ROMA – Il presidente dell’Ucraina Volodymyr Zelensky al Washington Post ha criticato la Casa Bianca, accusando gli alleati americani di non averlo informato “in anticipo” dei cosiddetti “Pentagon Leaks“, ossia la fuga di informazioni dal Pentagono, e di esserne venuto a conoscenza tramite i giornali. Un fatto che secondo Zelensky “non è vantaggioso per noi né per gli Stati Uniti“. Washington in particolare avrebbe messo così a rischio “la sua reputazione”.

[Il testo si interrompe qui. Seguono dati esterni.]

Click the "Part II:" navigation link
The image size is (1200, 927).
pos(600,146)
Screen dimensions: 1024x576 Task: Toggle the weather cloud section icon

FIDUCIA COMPROMESSA TRA I DUE ALLEATI?
La questione secondo gli analisti potrebbe aver compromesso la fiducia tra i due alleati, dal momento che, stando ai documenti di intelligence trafugati e diffusi tramite una piattaforma di messaggistica istantanea, è emerso anche che gli americani avrebbero “spiato” vari funzionari ucraini. Sollecitato sul tema, Zelensky ha replicato: “Non metterò a rischio il mio Paese. Se posso, parlo con franchezza. Ma in questo caso ci sono rischi elevati”, facendo intendere che non varrebbe la pena criticare gli Stati Uniti. Nei documenti sarebbero riportate anche valutazioni sulla capacità militare dell’esercito ucraino e altri dettagli della sua strategia. Le autorità di Kiev li hanno subito bollati come “falsi”, accusando azioni da parte della “propaganda russa”.